▶ [What you should do] What lines in the records below mention "Share"? List them all.
Entries shown section start
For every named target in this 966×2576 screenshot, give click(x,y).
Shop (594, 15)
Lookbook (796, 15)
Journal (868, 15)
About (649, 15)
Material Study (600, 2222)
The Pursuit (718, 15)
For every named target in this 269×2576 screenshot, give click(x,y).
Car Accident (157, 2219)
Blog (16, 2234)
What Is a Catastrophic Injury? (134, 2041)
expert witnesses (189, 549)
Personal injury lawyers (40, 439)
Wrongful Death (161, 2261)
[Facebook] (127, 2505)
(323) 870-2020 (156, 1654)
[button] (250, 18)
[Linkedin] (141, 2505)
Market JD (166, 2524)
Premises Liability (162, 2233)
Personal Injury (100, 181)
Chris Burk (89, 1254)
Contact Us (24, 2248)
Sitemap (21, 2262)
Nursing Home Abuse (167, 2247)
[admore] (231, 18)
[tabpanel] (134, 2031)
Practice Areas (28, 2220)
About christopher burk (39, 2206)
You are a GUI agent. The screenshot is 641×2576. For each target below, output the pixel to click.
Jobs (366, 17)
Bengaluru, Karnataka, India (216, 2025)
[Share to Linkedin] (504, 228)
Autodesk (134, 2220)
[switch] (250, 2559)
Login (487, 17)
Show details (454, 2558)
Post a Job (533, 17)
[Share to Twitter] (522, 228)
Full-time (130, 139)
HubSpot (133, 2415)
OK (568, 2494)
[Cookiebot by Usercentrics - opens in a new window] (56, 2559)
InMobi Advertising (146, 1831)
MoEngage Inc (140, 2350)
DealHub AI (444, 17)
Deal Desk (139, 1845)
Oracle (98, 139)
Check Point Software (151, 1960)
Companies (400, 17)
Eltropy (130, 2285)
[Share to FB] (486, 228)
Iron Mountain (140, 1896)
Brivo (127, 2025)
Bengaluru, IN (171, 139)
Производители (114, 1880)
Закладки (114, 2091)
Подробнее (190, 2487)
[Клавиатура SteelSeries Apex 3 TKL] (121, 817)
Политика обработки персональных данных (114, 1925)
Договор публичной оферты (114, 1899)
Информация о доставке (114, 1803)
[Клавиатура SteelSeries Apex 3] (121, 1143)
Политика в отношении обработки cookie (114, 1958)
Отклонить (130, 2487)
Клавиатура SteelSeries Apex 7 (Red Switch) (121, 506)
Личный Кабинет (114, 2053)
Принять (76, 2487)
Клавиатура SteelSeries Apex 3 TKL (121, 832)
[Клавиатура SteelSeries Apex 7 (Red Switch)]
Entries shown section end
▶ [Written solution]
[Share to Linkedin] (504, 228)
[Share to Twitter] (522, 228)
[Share to FB] (486, 228)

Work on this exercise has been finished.